Continuing our anniversary retrospective of content we've created during the past 15 years, this time we offer up, as it originally appeared in May 2004, an article by a renowned industrial safety expert that cautioned about the steadily growing dependency that control systems had on software and, as a result, why it was imperative that we recognize the need to pay a lot more attention to software reliability. Eight years later, the incentive to do so remains vitally important.
Considering all the components used in today's generation of control systems, it's the root cause of hardware failure that gets studied most often. The root cause of software failure, on the other hand, is rarely studied or well understood.
In the field studies that have been conducted, some theories on what causes software failure have emerged, but even those are not widely known or followed by software engineers. Similarly, few practitioners know the rules of software reliability or take the time to understand how to create reliable software. Why? In part because software development tool producers work hard to make control software developers think it's easy to produce reliable software.

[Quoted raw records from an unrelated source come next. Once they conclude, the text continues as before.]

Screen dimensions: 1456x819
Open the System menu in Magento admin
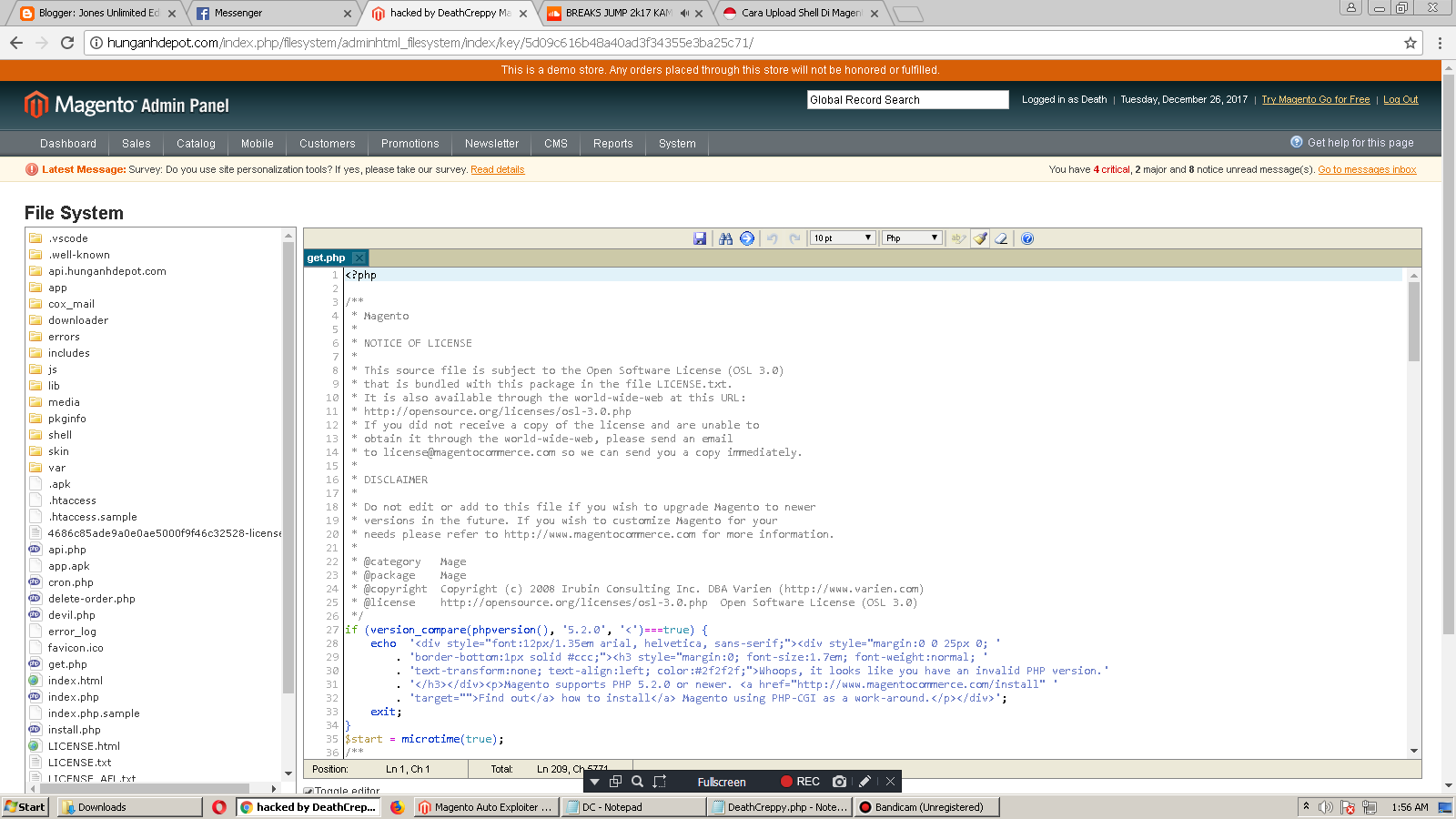point(676,143)
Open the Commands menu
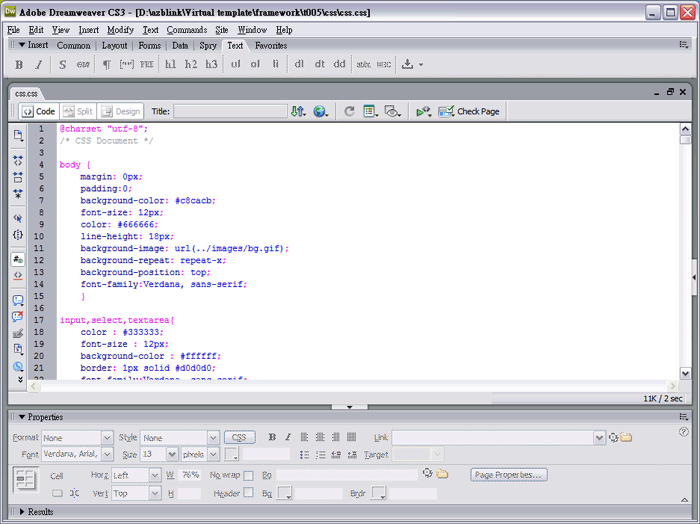The height and width of the screenshot is (524, 700). pyautogui.click(x=187, y=30)
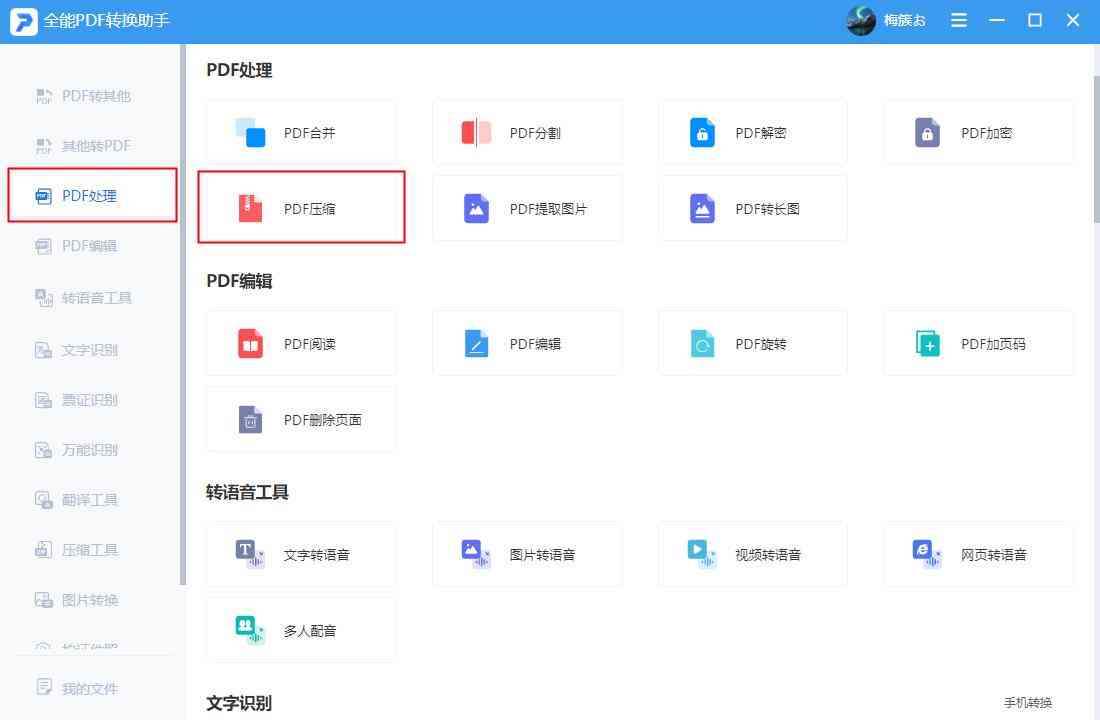Open the PDF加密 encryption tool
This screenshot has width=1100, height=720.
point(978,131)
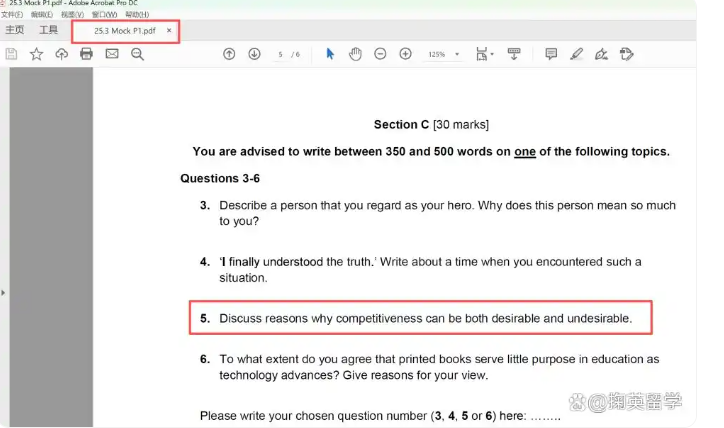Screen dimensions: 724x428
Task: Switch to the 25.3 Mock P1.pdf tab
Action: click(x=124, y=31)
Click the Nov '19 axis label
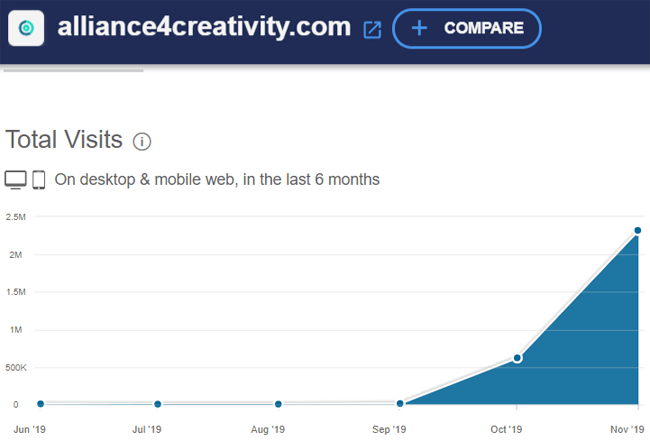 [627, 429]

No one, however, can ignore the importance of software reliability, and as control systems grow in functionality and complexity, machine and production equipment builders must increasingly depend on software to carry the load.

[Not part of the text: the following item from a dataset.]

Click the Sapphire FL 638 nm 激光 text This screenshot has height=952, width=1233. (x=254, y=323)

We'll address these issues here and include examples of software failures, the root causes of those failures, some rules for avoiding those causes and some guidance in evaluating software reliability in control system products.
More Complex Control
Powerful new tools enable us to develop software-dependent control systems that are increasingly more complex. Software reliability, the ability of this software to perform the expected function when needed, is essential. Yet, how often do we hear, "The network is down," or "My computer froze up--again," or "How long has this operator station been frozen?" Our experience with software is far from perfect.
As industry's dependency on software increases, so does the incentive to develop higher levels of software reliability.
Software Failure Happens
Consider why software fails the next few examples offer some insight. The console of an industrial machine operator had functioned normally for two years. On one of a newly hired operator's first shifts his console stopped updating the CRT screen and would not respond to commands shortly after an alarm acknowledgment. The unit was powered down and successfully restarted, finding no hardware failures.

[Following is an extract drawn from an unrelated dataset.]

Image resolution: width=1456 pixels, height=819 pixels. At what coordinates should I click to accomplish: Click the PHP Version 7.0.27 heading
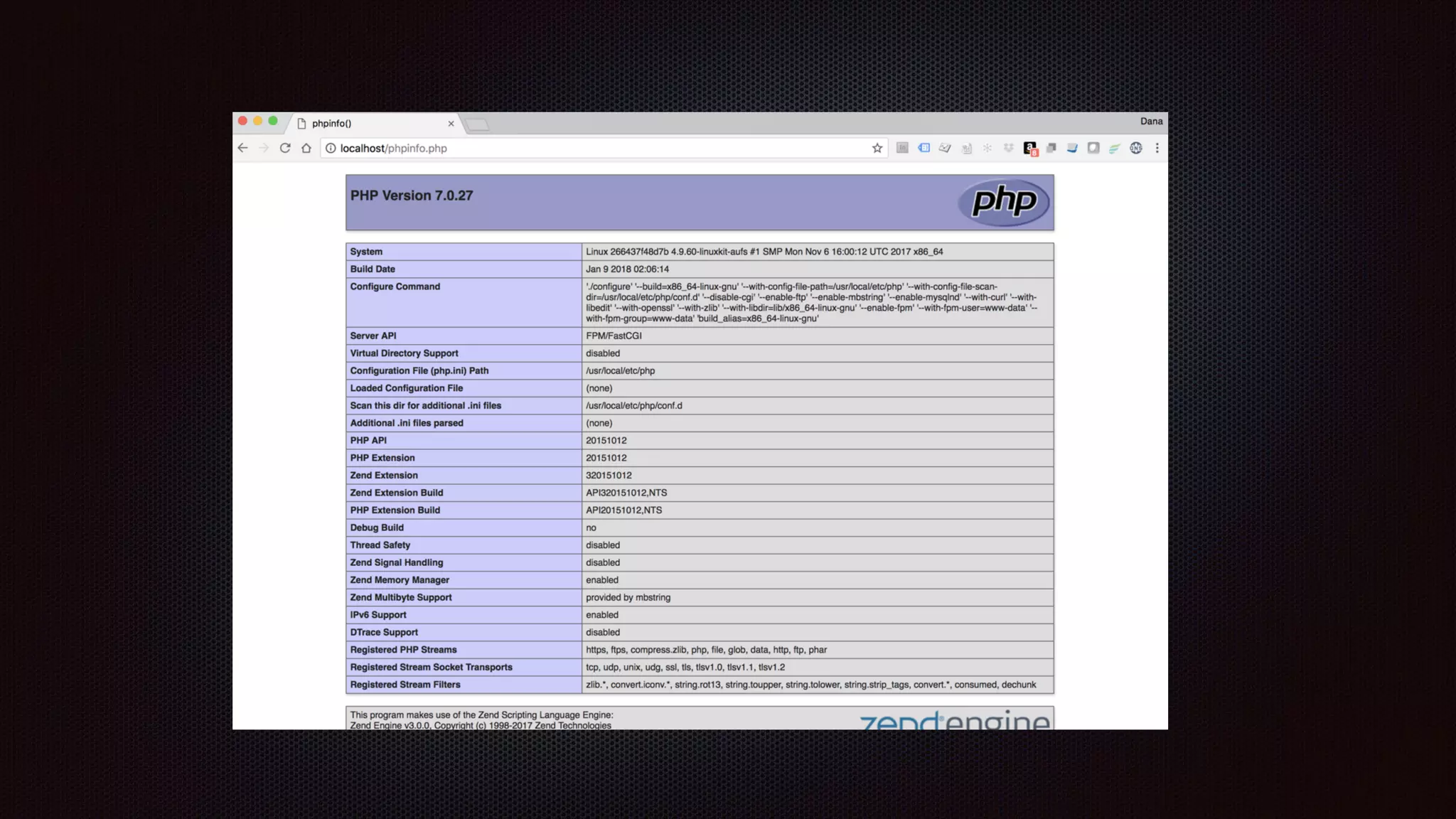pos(411,196)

With more than 400 units in the field and 8 million operating hours, the manufacturer found it difficult to believe that a significant software fault existed in such a mature product. An extensive testing procedure produced no further failures. A test engineer visited the site and interviewed the new operator. At this interview, the engineer noted, "this guy is very fast on the keyboard." That small observation allowed the problem to be traced and further testing revealed that if an alarm acknowledgment key was struck within 32 msec of the alarm silence key, a software routine would overwrite a critical area of memory and the computer would fail.
At another plant an operator requested that a data file be displayed on the terminal and the computer failed. This was not a new request--the same data file had been displayed successfully on the system numerous times before.
The problem was traced to a software module that did not always append a terminating "null zero" to the end of the file character string. On most occasions the file name was stored in memory that had been cleared by zeros written into all locations. Because of this, the operation was always successful and the software fault remained hidden. On the occasion that the dynamic memory allocation algorithm chose memory that had not been cleared, the system failed. This failure occurred only when the software module did not append the zero in combination with a memory allocation in an uncleared area of memory.
Consider a third example in which a computer stopped working after it received a message on its communication network. The message came from an incompatible operating system and, while it used the correct "frame" format, the operating system contained different data formats. Because the computer did not check for a compatible data format, the data bits within the frame were incorrectly interpreted. The events caused the computer to fail in a few seconds.